By Pat Lawlor
The Tory Government and Assembly Executive have referred to the Covid-19 pandemic as a war. However, across many areas of our health and social care service, the staff who are on the frontline of this war have not been supplied with the protection they need.
The first line of defence in the battle against any viral pandemic is to ensure the protective barrier is maintained. For healthcare staff, this means ensuring we have been supplied with enough of the right type of personal protective equipment (PPE) to do the job. This has been one of the scandals of this pandemic across the world as, in country after country, health workers have been forced to risk their lives because of the criminal failures of their governments to protect them. Hundreds of front-line healthcare workers throughout the world have died so far, with many more likely to die as they continue to care for patients with Covid-19 without adequate protection, committed to traumatic and draining work, putting themselves at risk of infection for their patients.
The tragic events in Italy – where the highest number of doctors, nurses and allied staff have died so far – shows us exactly what happens without proper protection. There have been reports of inadequate and poor supply of PPE from staff in Italy. These reports have been repeated across the world, from those staff who have subsequently died and their colleagues. There is no clearer evidence that, without appropriate PPE, all healthcare workers are at great risk and, most importantly, can spread the virus to colleagues, friends and family.
Staff are frightened about infecting their families, their patients, and their communities due to the shortage of PPE, lack of testing and poor support from their employers. Every minute we wait is a minute too long. All staff, no matter where they work, must feel safe. We need action, we need equipment, we need it now.

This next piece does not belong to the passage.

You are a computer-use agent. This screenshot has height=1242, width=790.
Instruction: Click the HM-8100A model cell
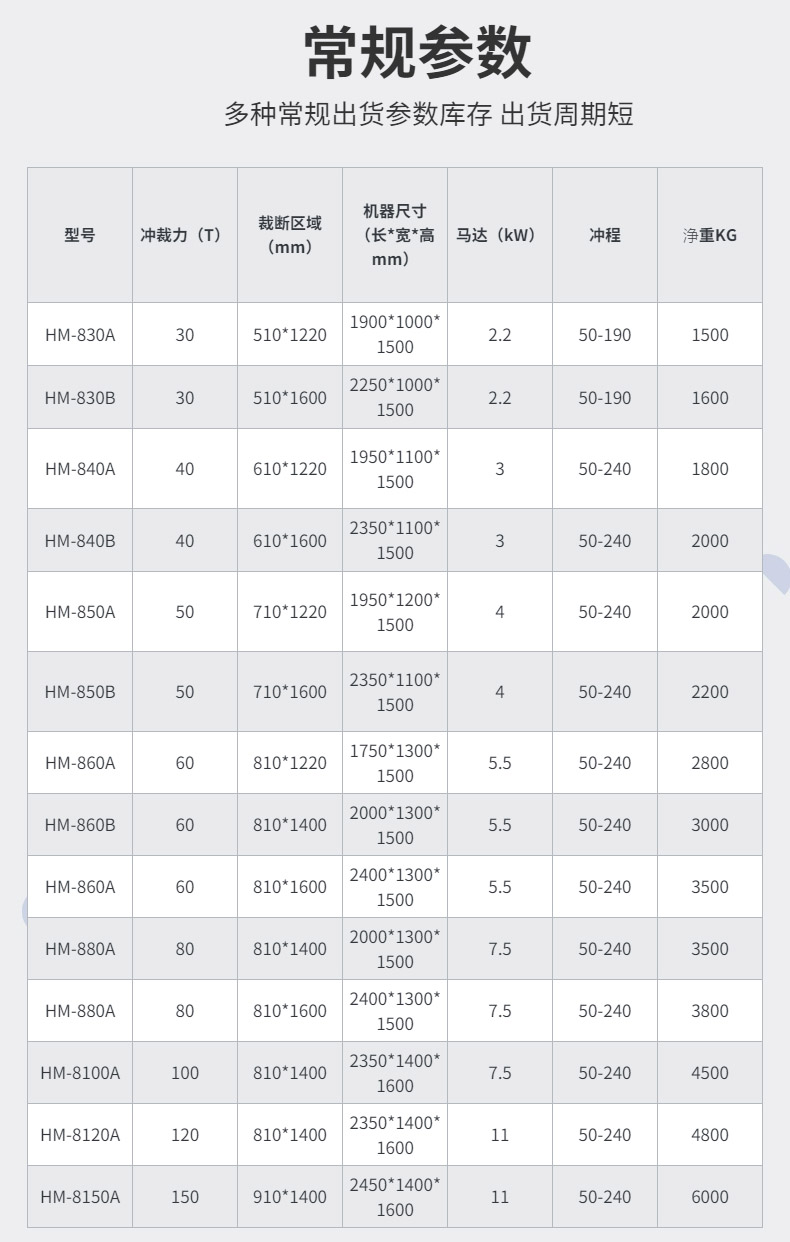point(80,1072)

The health trade unions have repeatedly raised this issue with Health Minister Robin Swan, demanding reassurances that health workers will receive protection they deserve. He has replied, “I want to make clear that we have sufficient PPE supply for current demand and will continue to actively model projected demand”. (Robin Swann, DOH, 03 April 2020).
However, there is a warning that the supply chain from private manufacturing companies could be threatened, as they seek to capitalise on the profits to be made in this pandemic. “As I have stated, there’s not a country in the world that can definitively say it has enough PPE in stock”. (Robin Swann, DOH, 03 April 2020).

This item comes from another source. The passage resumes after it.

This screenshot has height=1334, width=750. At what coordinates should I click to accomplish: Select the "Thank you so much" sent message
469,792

Similarly, Finance Minister Conor Murphy commented in Stormont that, “The truth is we needed to be in the market a couple of weeks earlier.”
However, as health workers, we must make the message clear – we will not accept anything less than sufficient aprons, gowns, gloves, face shields and appropriate masks for all staff, in all settings. Seeking assurances and strongly worded letters are not enough as we put our lives on the line on a daily basis. We need real leadership, with practical action and support from our trade unions to refuse to be put at risk. On 1st April, the Northern Ireland Committee of the Irish Congress of Trade Unions (NIC-ICTU) – as part of the tripartite forum of business, government and unions – called for testing and PPE as a priority and for government to “scope the capacity of NI businesses to repurpose and produce essential equipment to address shortages”. This is a positive step forward. However, it is a minimal step and needs to be strengthened with support for action by the union movement and workers.

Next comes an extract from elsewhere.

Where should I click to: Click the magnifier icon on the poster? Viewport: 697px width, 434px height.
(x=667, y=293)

We know from our recent industrial action that, when we stand together, we can force Stormont’s hand. NIC-ICTU needs to turn these demands on the Assembly Executive into real action. The trade union movement must use its authority and weight in society to pressure the Assembly to begin testing on a mass scale. To ramp up the local production of PPE and essential resources, private manufacturing companies must be taken into public ownership and retooled so they are fit for purpose. This is the only way to ensure our health workers and local communities are not prey to profit-driven big business and the parasitical system of capitalism that intends to exploit all workers during this global human tragedy.
Our union movement must organise full, practical solidarity support across all workplaces, whether in the public or private sector, to safeguard the interests of workers and defend those who refuse to be put at risk. The movement must fight to guarantee workers don’t pay the price for those crisis either, with their jobs or through loss of pay. Full pay should be guaranteed in the case of absence whether due to non-essential status or self-isolation.